Turnovers tipping Georgia’s way during winning streak

Georgia has come a long way since a meltdown against Kentucky two years ago, when the Bulldogs committed four turnovers in the second half of a 34-27 home loss.

Turnovers tipping Georgia's way during winning streak
Marc Weiszer

Or since the Bulldogs’ second loss this season, when South Carolina outlasted Georgia 45-42 after the Gamecocks scored touchdowns on an interception return, a fumble return and off a fumble that set up another score.

Turnovers have turned Georgia’s way during its eight-game winning streak.

The Bulldogs now need to only beat Kentucky on Saturday in Sanford Stadium to win the Southeastern Conference Eastern Division title thanks in large part to not losing the turnover battle in any of those games.
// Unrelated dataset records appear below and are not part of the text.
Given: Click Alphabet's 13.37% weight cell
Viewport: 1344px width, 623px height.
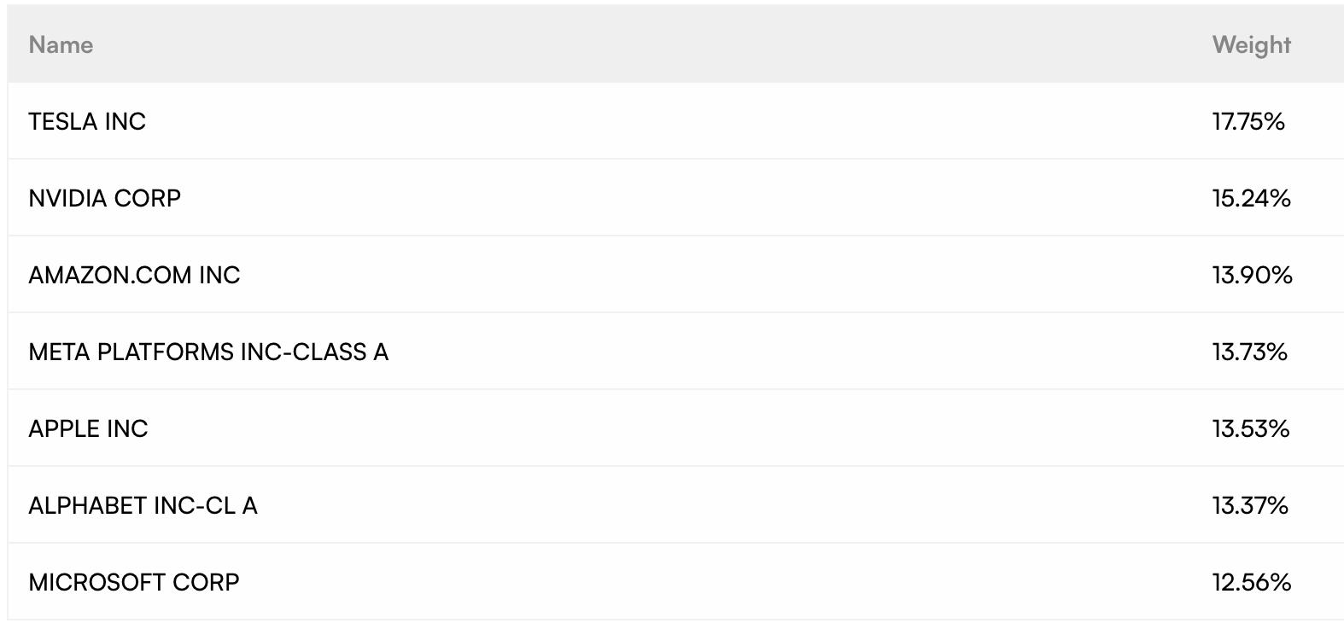Looking at the screenshot, I should coord(1250,506).
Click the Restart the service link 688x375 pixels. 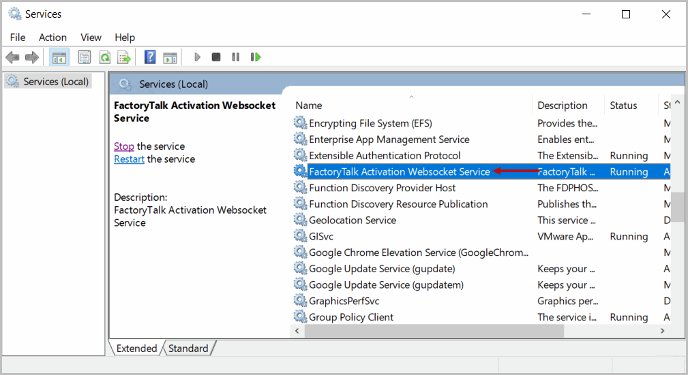coord(129,159)
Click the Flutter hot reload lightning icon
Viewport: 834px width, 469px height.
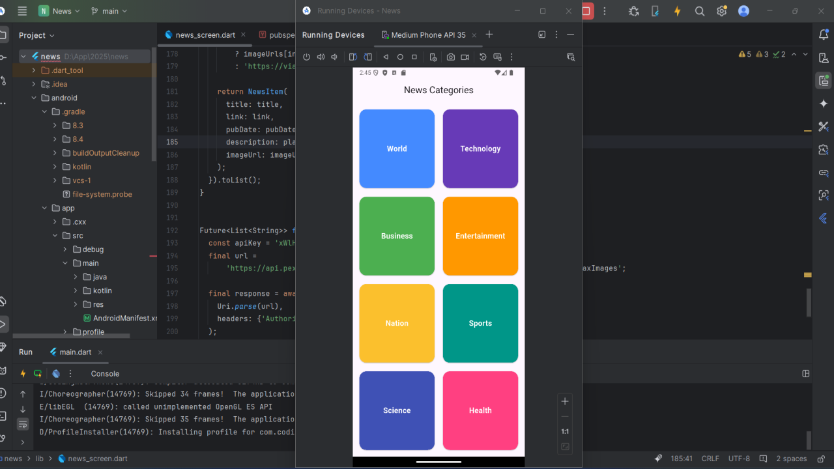[677, 11]
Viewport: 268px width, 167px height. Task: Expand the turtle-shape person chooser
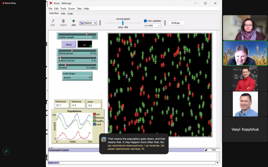click(77, 77)
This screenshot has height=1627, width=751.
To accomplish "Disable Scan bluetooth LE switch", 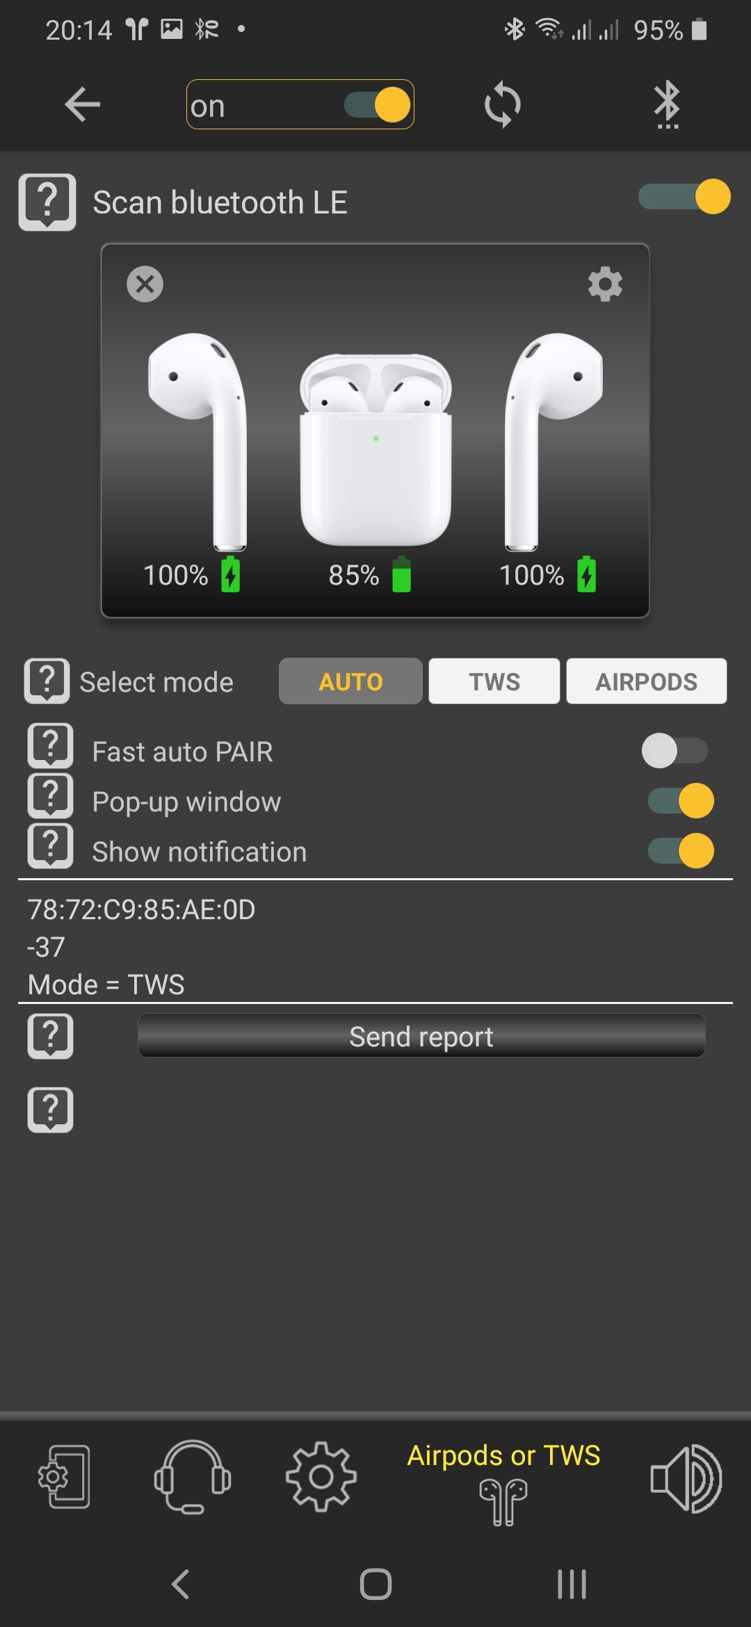I will click(x=684, y=197).
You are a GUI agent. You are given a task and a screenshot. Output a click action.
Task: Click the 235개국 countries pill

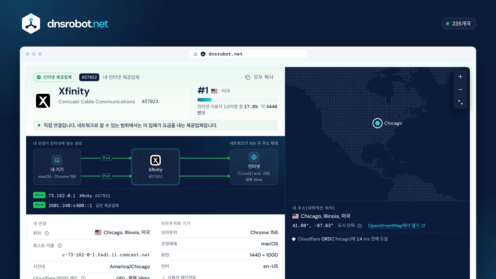tap(459, 24)
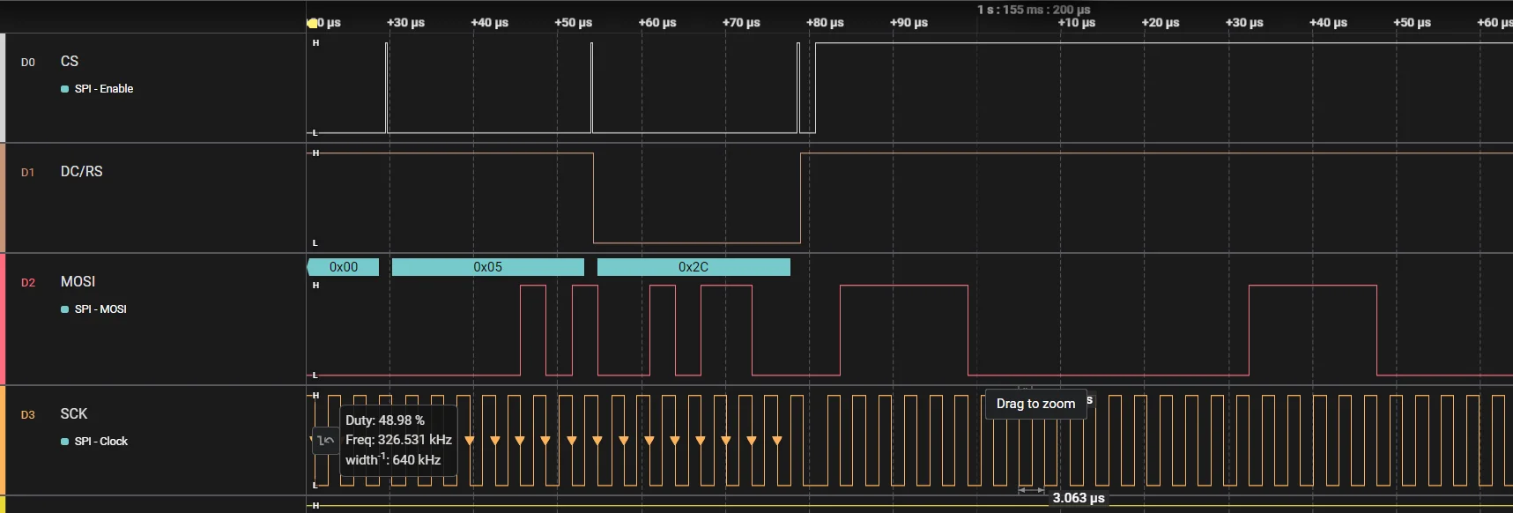Click the SPI - MOSI analyzer indicator dot

coord(64,309)
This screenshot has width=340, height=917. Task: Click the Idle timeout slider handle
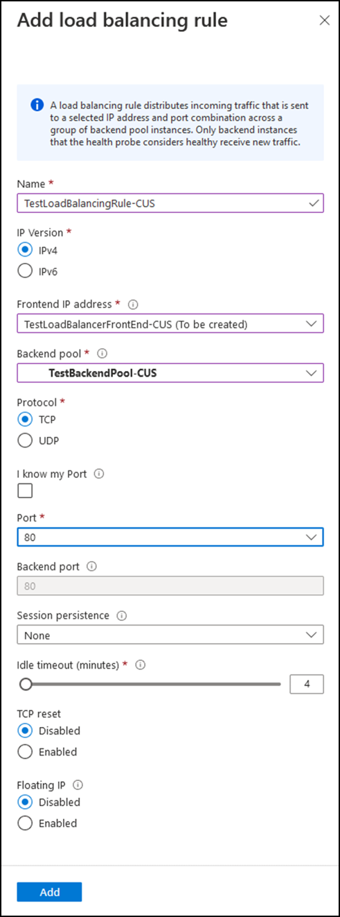coord(26,684)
“I think that’s really the reason why we’ve won,” quarterback Aaron Murray said. “Our defense has done a great job of getting turnovers, getting us great field position and we really haven’t turned the ball over as an offense that much.”

Georgia is plus-19 in turnover margin since Todd Grantham became defensive coordinator prior to the 2010 season. The Bulldogs are tied for ninth in the nation in turnover margin this year.

The Bulldogs went from 118th out of 120 FBS teams in turnovers gained (12) in 2009 to 30th last year (26) to tied for 14th this season (23). Meanwhile, the Bulldogs’ offense has 30 combined turnovers the past two seasons after it had 28 in 2009.

“It’s something we stress as a team and an offense — end every possession in a kick, whether you’re kicking an extra point, a field goal or a punt,” offensive coordinator Mike Bobo said. “Sometimes it’s OK to punt. Don’t give them a short field.”

In the loss to Kentucky in 2009, quarterback Joe Cox threw two second-half interceptions and his pitch on a toss sweep to Washaun Ealey was fumbled away.

“I don’t think we have an effort problem, we have a problem respecting the ball,” coach Mark Richt said after that game.

The beards that Murray and tight end Aron White are sporting these days shows how much respect for the ball these Bulldogs have.

Georgia players are allowed to go scruffy when they don’t lose the turnover battle.

“I can’t grow facial hair so it doesn’t bother me as much,” center Ben Jones said. “They want to have the nastiest beard on the team.”

Tight end Aron White says he hasn’t shaved since after the South Carolina game. Murray’s razor has gone unused since the bye week before Florida.

White is one of five starters remaining from that 2009 Kentucky game.

“Those are the losses that you kick yourself more over when you feel like a team didn’t come out and get the best of you, but you kind of gave it to them,” White said. “We were suffering that against South Carolina earlier this season, giving up 28 points off turnovers and special teams. … What happens if you take away one of those turnovers or two of those turnovers?”

On defense, Georgia couldn’t go anywhere but up after 2009. The Bulldogs recovered two fumbles, last in the nation, but have grabbed 10 each of the past two seasons.

It forced 18 in 2009, 22 in 2010 and has 29 already this year.

“We need to recover some more,” Richt said. “When you’re knocking the ball out, you’re going to get a chance for turnovers.”

The Bulldogs have gone from 76th in the nation in interceptions gained (10) to 27th last year (16) to 15th this year (13). Georgia starts each practice with three minutes of ball disruption drills.

“We’re putting pressure on quarterbacks so DBs can get interceptions,” said defensive end Abry Jones. “Just group tackling and really getting the ball out of there.”

The fact that Georgia’s current winning streak coincides with its turnover success — it came out ahead of its opponent in six games with Mississippi State and Tennessee even — is consistent with what Grantham found out in his own study when he was an NFL assistant.

Grantham said a minus-one turnover ratio meant a team’s chances of winning were about 20 percent and if a team was plus-one, a team’s chances of winning are at least 80 percent.

He said he saw Georgia’s defensive turnover statistics when he arrived, but didn’t look at reasons for them.

“I just knew that it was critical that we got turnovers and we were in the plus-margin,” he said.

“The funny thing is you spend hours on schemes — offensive, defense, special teams — you’re grinding, but the most important thing you can do is secure the ball or disrupt the ball on defense,” Richt said. “It’s not some type of rocket science.”

Georgia went 6-7 last year despite finishing 19th in the nation in turnover margin, the only team in the top 25 in the category that had a losing record.

The Bulldogs are plus-nine this year in turnovers.

“Our playmaking ability has gotten so much better,” said safety Bacarri Rambo, the SEC interception leader with seven. “Everyone’s just doing their jobs. It’s a special group of guys.”